Todas as questões que hoje envolvem a música brasileira têm explicação na ordem social e econômica em que vive o País, desde, pelo menos a década de 1960. Explica-se pelo o ingresso do Brasil na sociedade de consumo, estágio das relações sociais em que a oferta de produtos, massificada e padronizada, excede a procura. Esses produtos, inclusive os da indústria da música, são mais facilmente criados e fabricados do que vendidos. Então, o excesso de oferta, potencializado pela profusão de bens colocados à disposição, gera estratégias de marketing cada vez mais agressivas e absurdamente sedutoras do ponto de vista das facilidades de aquisição e absorção criadas pela indústria, e pelos meios de divulgação e distribuição.

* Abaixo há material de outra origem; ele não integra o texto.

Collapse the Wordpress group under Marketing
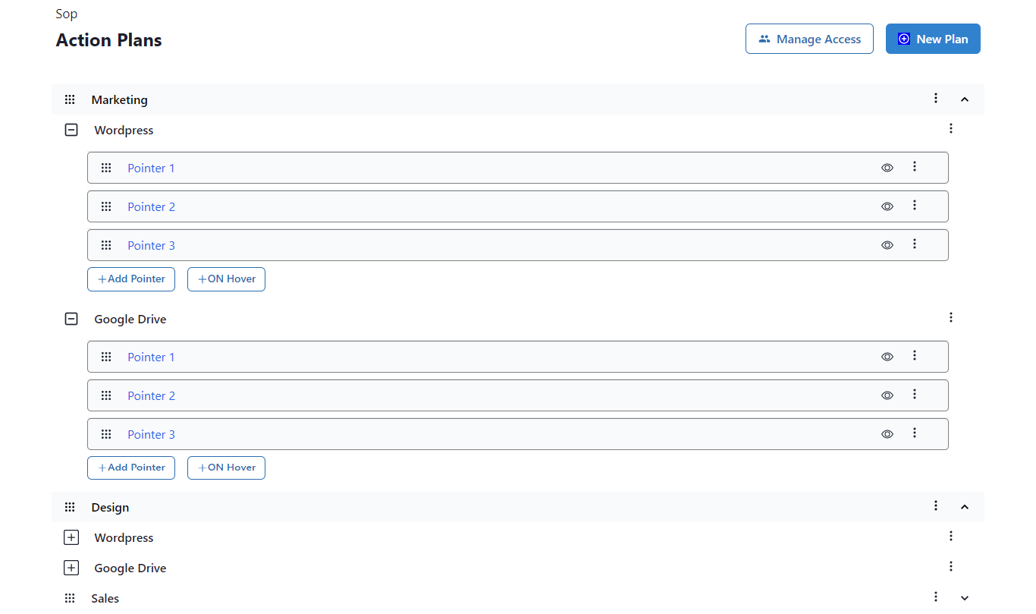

Absolutamente cativa dos ditames mais radicais da sociedade de consumo, a indústria fonográfica atuante em escala planetária prefere os “blockbusters”, sucessos imediatos de execuções e vendas, no que quase sempre rejeita as tradições de canção popular, que se nutrem da multiculturalidade e da diversidade, menos assimiláveis pelo gosto padronizado da internacionalização. E essa história já vem de algumas décadas.

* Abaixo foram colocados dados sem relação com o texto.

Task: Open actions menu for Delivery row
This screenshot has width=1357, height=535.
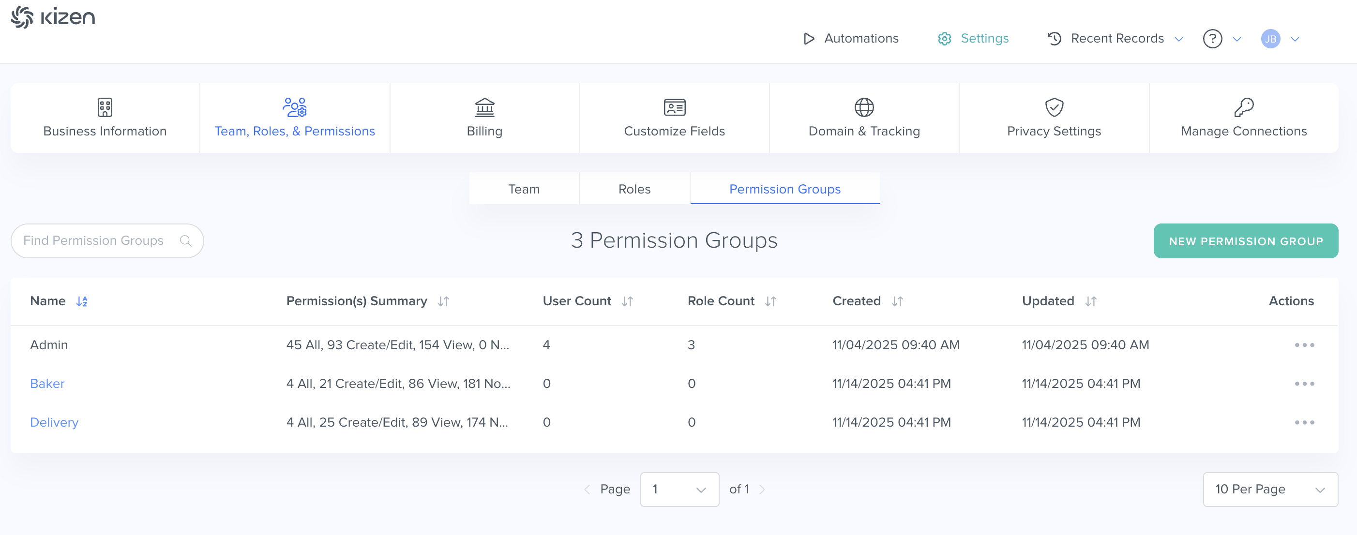Action: coord(1304,422)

No segundo governo da ditadura militar (1969-74), as medidas visando principalmente a atrair o capital estrangeiro, que viria supostamente restabelecer a economia nacional, foram apregoadas como vetores do propalado “milagre econômico”. Seus instituidores explicavam as regras do jogo dentro da ideia de desenvolver o país utilizando as forças do mercado, “respeitando a participação” do capital estrangeiro. Dentro desse quadro, em que se extinguiam ou minguavam as gravadoras nacionais, como Continental e Todamérica, brilhou a estrela da gravadora multinacional Philips.
No final nos anos 70, essa gravadora abrigava em seu elenco todos os “grandes nomes” da música brasileira, à exceção do ídolo Roberto Carlos; e seu sucesso motivava a modernização e a ampliação de estruturas de antigas concorrentes, igualmente multinacionais, estabelecidas no País. Um dos impulsionadores dessa expansão foi o programa de isenção fiscal “Disco é Cultura”, que concedia às gravadoras, isenção de impostos pelos produtos estrangeiros aqui lançados desde que fizessem investimentos de igual valor na produção de discos de artistas nacionais. Com o terceiro governo militar, a dívida externa, a alta do preço do petróleo e a inflação decretaram o fim do “milagre”. Entretanto, os ganhos da indústria fonográfica continuavam expressivos.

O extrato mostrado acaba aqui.